Brother yachtsmen who may glance your eye over these pages, meditate seriously on this matter. As you walk the deck on your midnight watch, looking up ever and anon into the dark sky where flit countless numbers of brilliant stars to guide you on your path across the ocean, ask yourself the question, “Why was I sent into this world?” and do not be satisfied till you have found an answer, and resolved to profit by it.
I do not pretend that I thought much about this matter when I was on board the “Frolic,” yet now and again some thoughts of the sort did flash across my mind, but my companions rallied me on my seriousness and they vanished.

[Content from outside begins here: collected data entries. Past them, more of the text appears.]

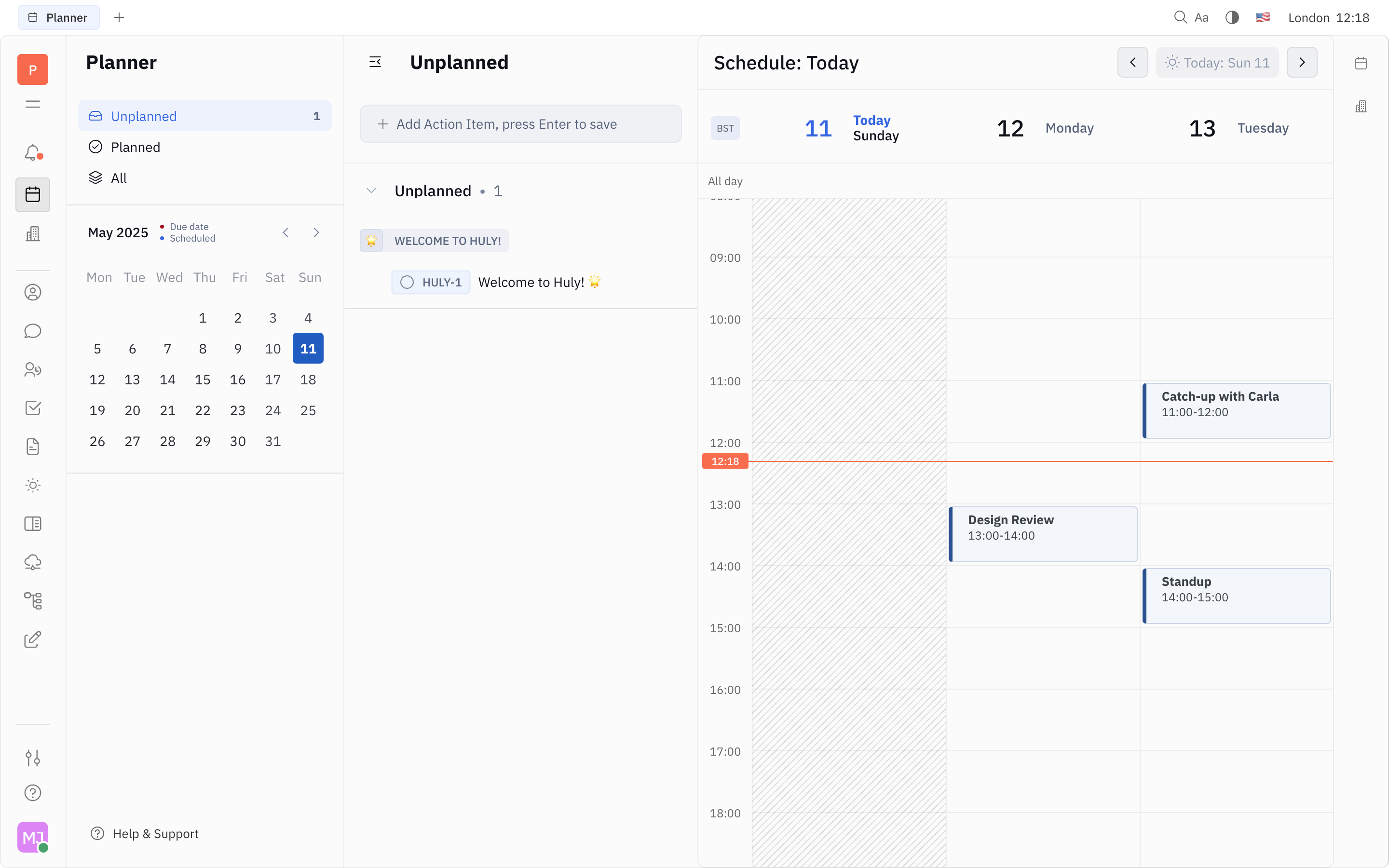Open the Drive cloud icon in sidebar

coord(33,562)
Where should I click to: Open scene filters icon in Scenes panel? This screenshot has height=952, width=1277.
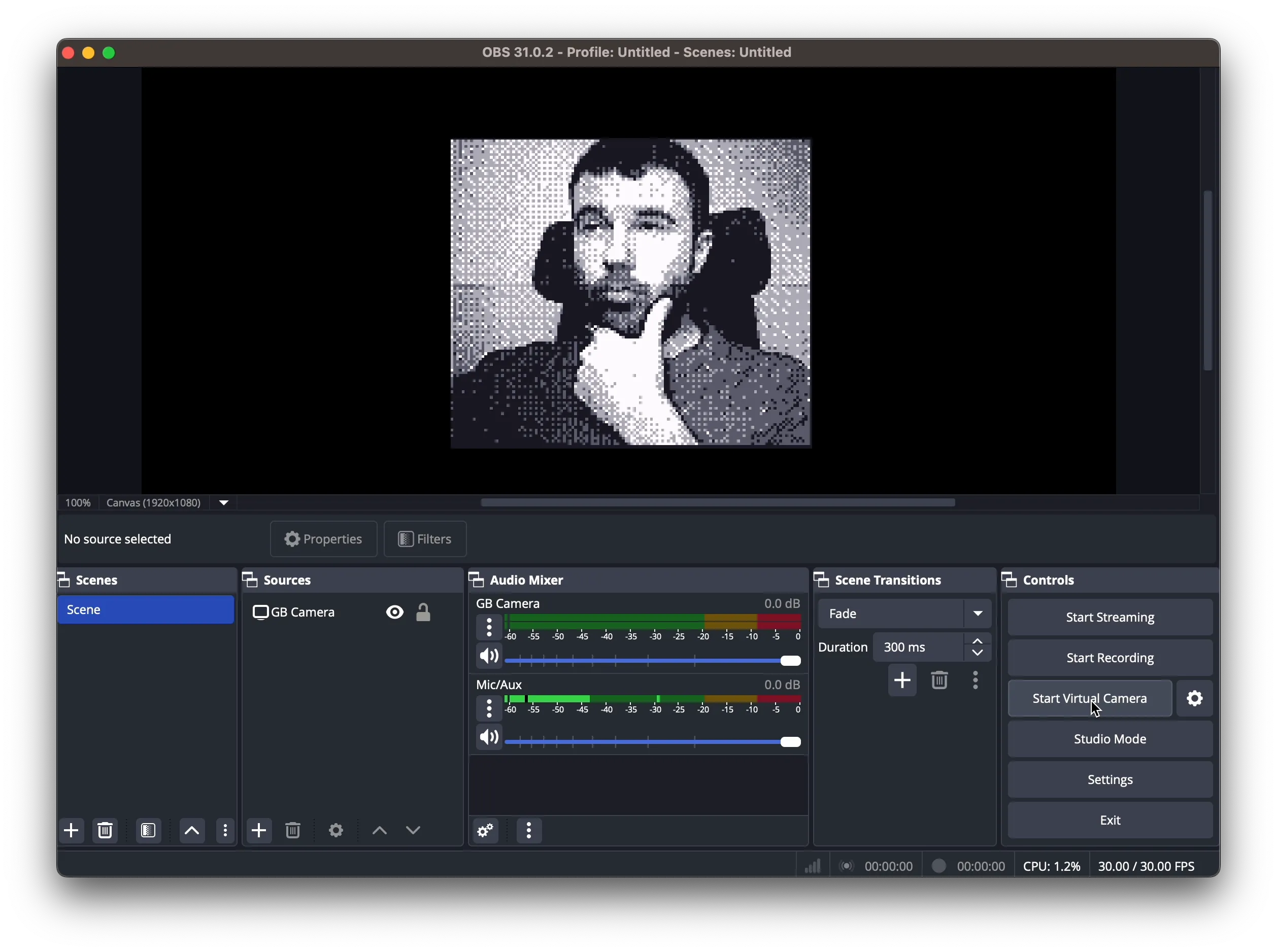pos(148,830)
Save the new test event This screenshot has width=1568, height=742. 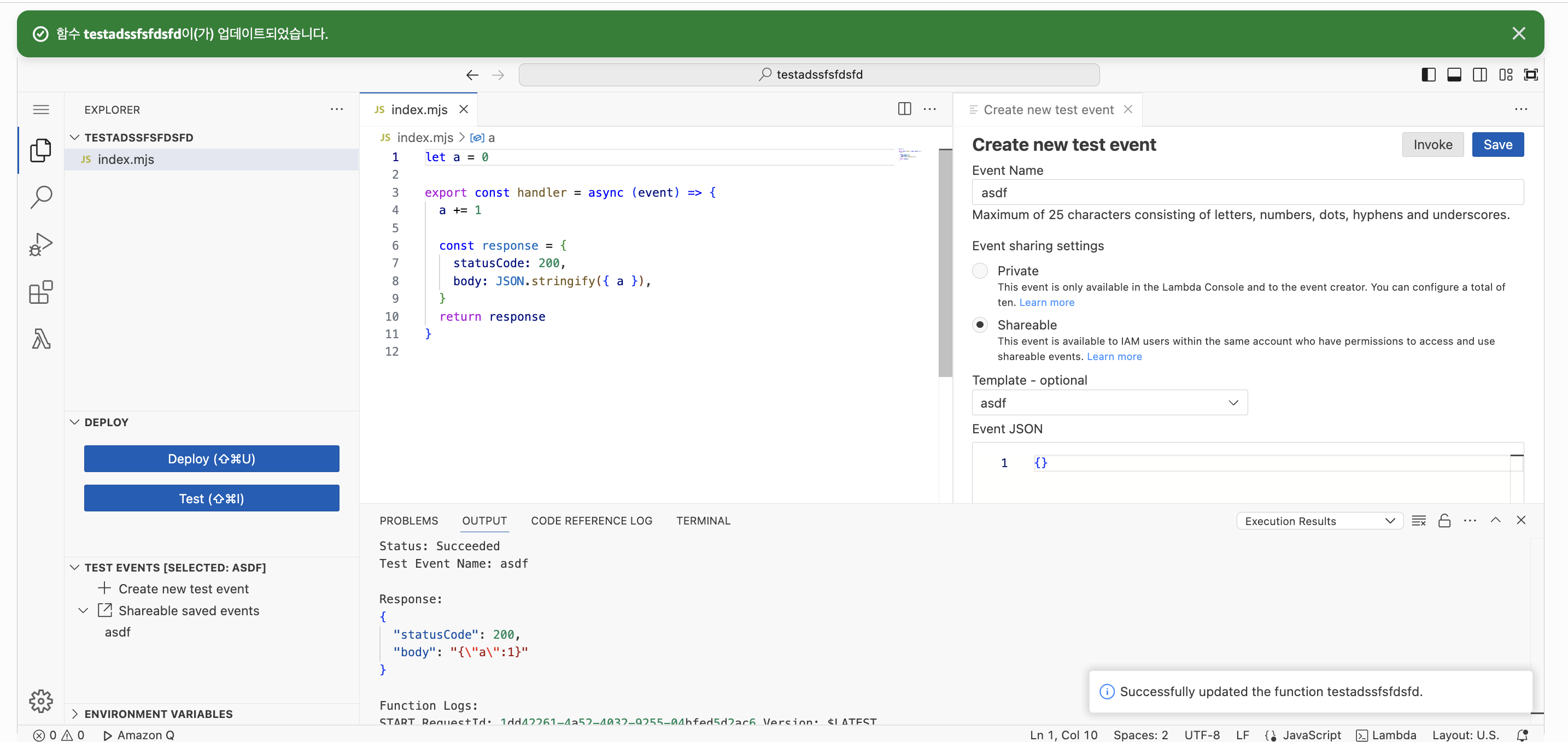(1497, 144)

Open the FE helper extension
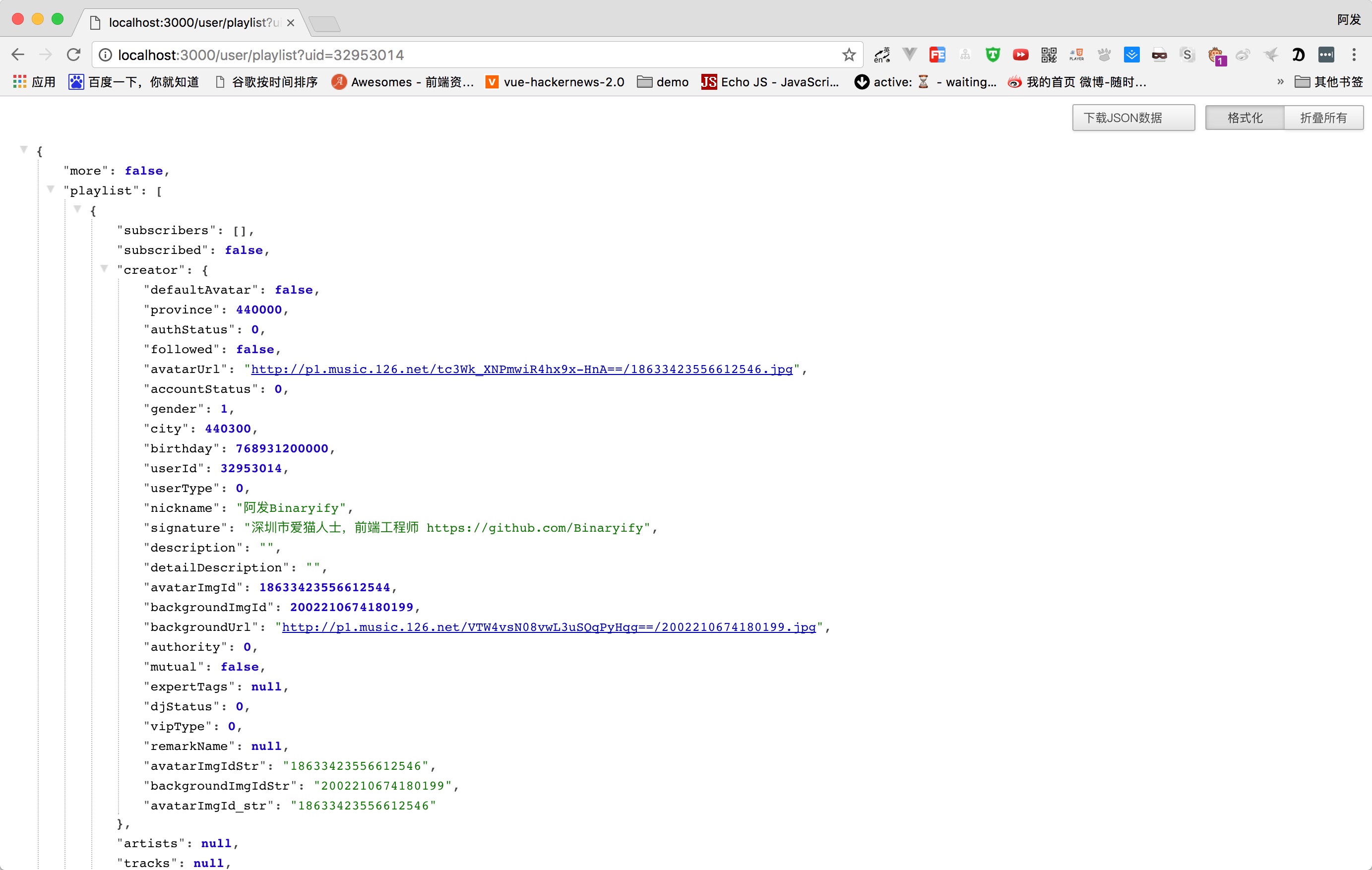[x=937, y=55]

But to my history: away sailed the saucy little “Frolic” over the blue waters of the Mediterranean. We laughed and sang and chatted, much as usual, and Carstairs quoted to as good effect as in days of yore; but we failed entirely in our long stories, for our pens had been idle, and our imaginations were much at fault. What we might have done I do not know, had not a reality occurred which effectually put all fiction to flight.
We were about half-way between Malta and Gibraltar, a succession of light winds having made old Snow confess that he was afraid his prognostications of a rapid passage were not likely to be realised, when one forenoon when I came on deck, I found Porpoise scrutinising through his glass an object which he had discovered on the water nearly right ahead of us.
“What is it, do you think?” I asked.
“I can’t quite make out,” he answered, handing me the telescope. “It looks to me like the hull of a dismasted ship—an ugly thing to run foul of on a dark night with a heavy gale blowing.”